From experience we know that chess is quite a complex game where we do not comprehend leave alone control things on the board. As an observer, I have always been fascinated by a player having an integral vision of what is going to happen in the longer run and is steering his army in the short run, always keeping the bigger picture in mind. This is clearly illustrated in classical games where one player is clearly stronger than the other and hence is able to carry his plan forward in totality, giving quite an instructive view to the aspiring student.

As many Gurus rightly feel, this has become increasingly rare in modern chess because the contemporary master never willingly submits to the opponent’s will and instead throws the kitchen sink at him, and even if he were to perish, he prefers to alter the course of the game.

Nevertheless there are definitely few occasions in which a player dictates the course of the game as per his vision, and the rarity of such a scenario makes it even more special. Today that Boris Gelfand is playing the European Championship in Serbia seems like a good time to discuss this aspect. I quote Kramnik from the preface to Boris Gelfand’s book My Most Memorable Games (2004)

What impresses me most is his ability to create games, where all the moves, from the first to the last, are as though links in a single logical chain. This inexorable consistency in the realization of his strategic conceptions is, in my view, the main trait of Boris Gelfand the chess player.

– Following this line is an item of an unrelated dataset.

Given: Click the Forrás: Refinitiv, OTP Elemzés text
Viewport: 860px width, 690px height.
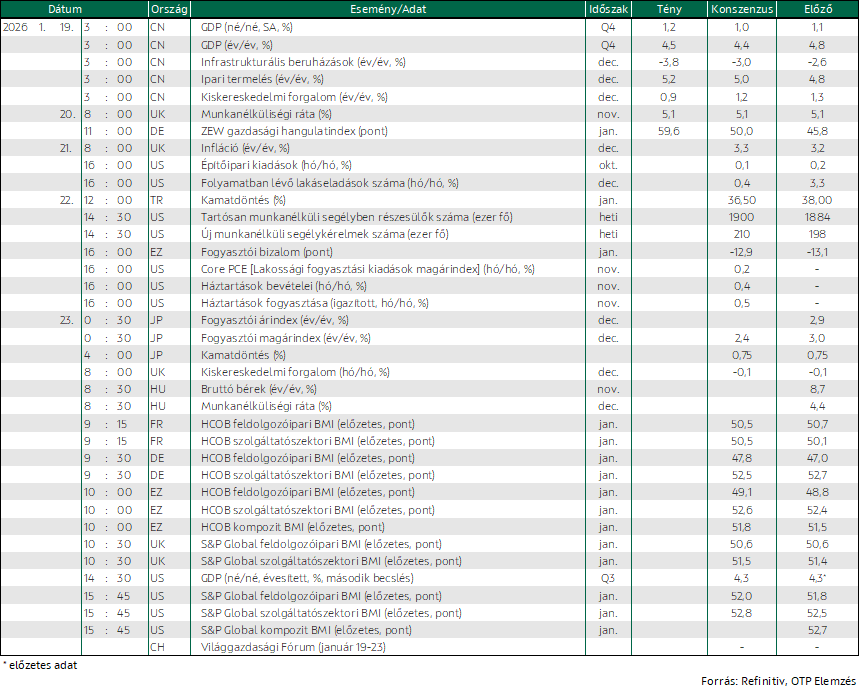Looking at the screenshot, I should [778, 681].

As always, World Champion Vladimir Kramnik is clear and to the point! I am sure that Boris would agree with him regarding what he considers as his forte. Games at the very top where miniscule errors are exploited and a grand strategy comes to fruition always enthral me. Boris Gelfand describes this trait of his playing style as one which he imbibed from his childhood hero Akiba Rubinstein, who had shown a consistent flair for this aspect in numerous games throughout his career.

Akiba Rubinstein

Statue of Akiba Rubinstein in Polanica Zdrój, Poland | Photo: Jaroslav Trnka

Let us get started with the chess.


This is the position after White’s 7th move in the 7th game of the World Championship match between Gelfand and Anand. White’s idea is not to worry about maintaining the pawn chain intact on the queenside with an eventual b4, but to be flexible enough to agree to a transformation of pawn structure with cxb6 and play for simple development. The game continued

7...b6 8. cxb6 Nxb6 9.Bd2 c5 10.Rc1!?

Developing all the queenside pieces features from time to time in Queen Pawn Openings. Here it makes a unique impression. White again gives Black a choice to transform the pawn structure either with c4 or, as happened in the game, with

10...cxd4 11.exd4 Bd6 12.Bg5 0-0 13.Bd3 h6 14.Bh4 Bb7 15.0-0


Quite a few changes have happened since the last diagram. Importantly, the pawn structure has changed. The given pawn structure is optically favourable to Black as he has two pawn islands to White’s three, and also the pawn on d4 is isolated and can become a potential weakness. One is reminded of Capablanca’s famous victory as Black over Lasker in their World Championship match in 1921 (game number 10).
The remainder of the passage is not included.